This is more of a “book I finished in September” than anything (a good 85% of it was knocked out in August), but whatever. This was a fascinating book, not just for its content but for the acclaim it has despite(?) that content. I went into this already a Bolaño fan, but this was my first of his “big” books. “Big,” in this case, referring both to size and reputation, 2666 being both 900 pages long and #6 on the NYT Best of the 21st Century list.

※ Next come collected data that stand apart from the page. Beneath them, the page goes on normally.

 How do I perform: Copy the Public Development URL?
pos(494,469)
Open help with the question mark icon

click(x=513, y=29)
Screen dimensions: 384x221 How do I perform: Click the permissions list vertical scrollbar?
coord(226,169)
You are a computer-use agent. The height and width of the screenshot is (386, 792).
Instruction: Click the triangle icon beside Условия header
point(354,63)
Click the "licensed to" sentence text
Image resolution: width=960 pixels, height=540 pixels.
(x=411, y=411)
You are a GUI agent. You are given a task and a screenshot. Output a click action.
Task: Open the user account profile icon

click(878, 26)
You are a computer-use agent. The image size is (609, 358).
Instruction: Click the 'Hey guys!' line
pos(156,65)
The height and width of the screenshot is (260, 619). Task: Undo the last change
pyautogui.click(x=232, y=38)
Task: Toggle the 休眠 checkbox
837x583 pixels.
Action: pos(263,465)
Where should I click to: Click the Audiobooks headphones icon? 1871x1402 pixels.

When I finished the book I was sort of baffled by how height of its acclaim (not to mention by the novel itself, if you can even really call it a novel). As time goes on, I’ve sort of wrapped my head around it (I think). Of his work I’ve read, 2666 is the most Bolaño-ey Bolaño book I’ve read. It stands as a sort of omnibus of his style, of his worldview, and of the ideas that keep cropping up in his fiction. It also serves as a reminder of how much remaining potential was lost when he died—even the remaining questions about how “unfinished” this book really was, and what it might’ve looked like had he been given time to finish it, serve to underscore this.

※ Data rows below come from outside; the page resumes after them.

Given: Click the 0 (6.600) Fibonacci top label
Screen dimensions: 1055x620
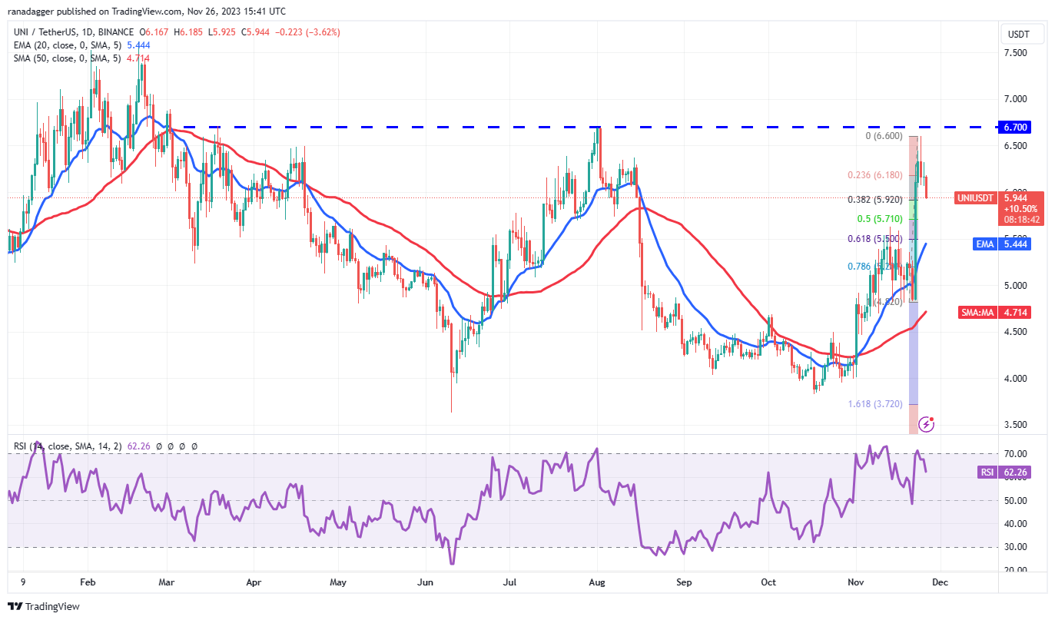Looking at the screenshot, I should 883,136.
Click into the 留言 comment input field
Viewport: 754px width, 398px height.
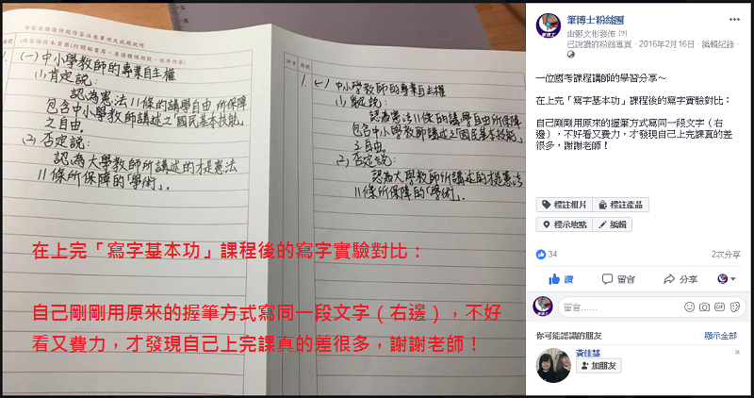pos(620,307)
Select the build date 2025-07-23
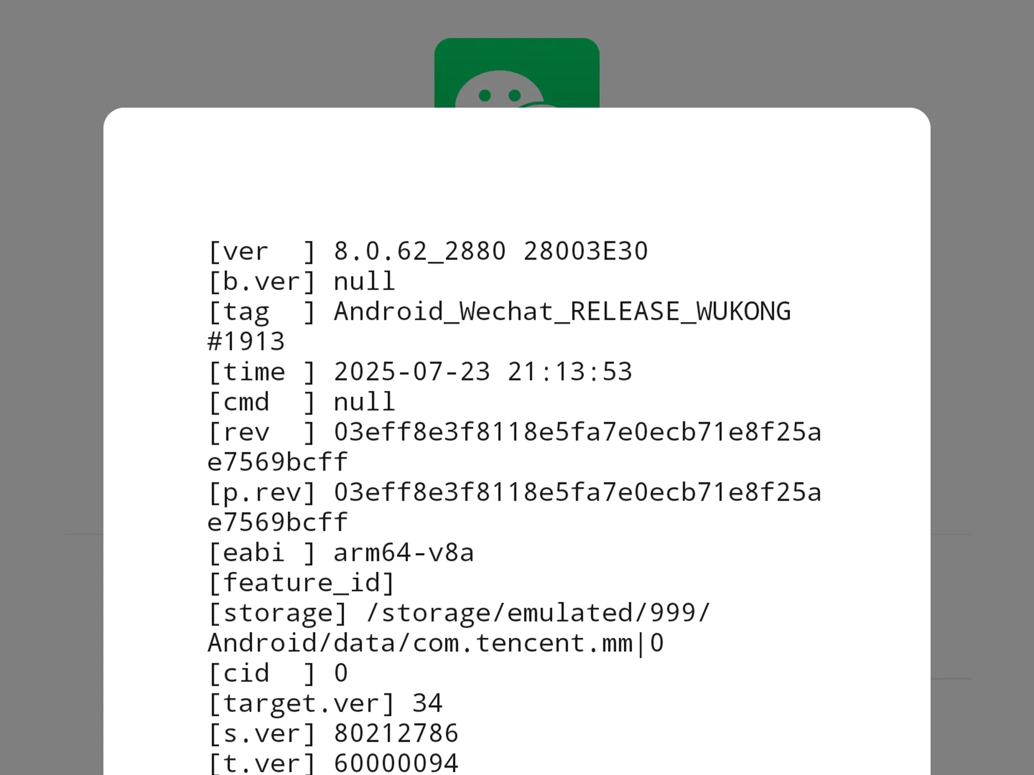Viewport: 1034px width, 775px height. (412, 372)
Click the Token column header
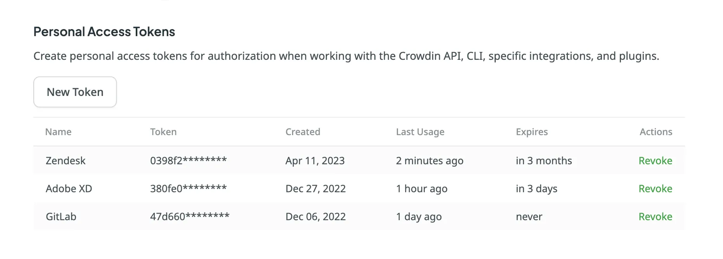 point(163,132)
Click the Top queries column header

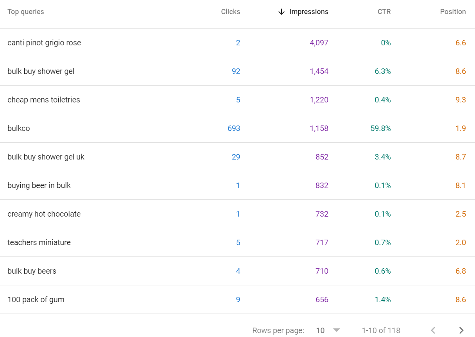click(x=26, y=12)
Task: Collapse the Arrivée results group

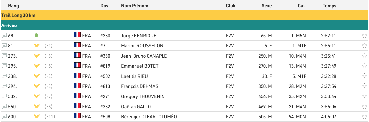Action: 184,25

Is 2666 my new favorite book? No. Is it my new favorite Bolaño book? Also no. Amulet still holds that title. But I did really enjoy it, and the more time passes since finishing, the more I’m starting to recognize I got out of it.
2666 is a book about masculinity—“toxic masculinity,” to use a fashionable phrase—and the world it creates. It’s a book about repression, about everything society forces its tenants to repress. Emotion, trauma, sexuality (hetero-, homo-, and otherwise), speech, memory, you name it. And, as all of Bolaño’s books are, it’s a book about books. What’s not to love?
Now, a month out, I can confidently say I really enjoyed 2666. I might’ve even loved it—gimme another few months and I’ll get back to you. But if you’ve never read any of Roberto’s books before, maybe this one’s not the one to start with.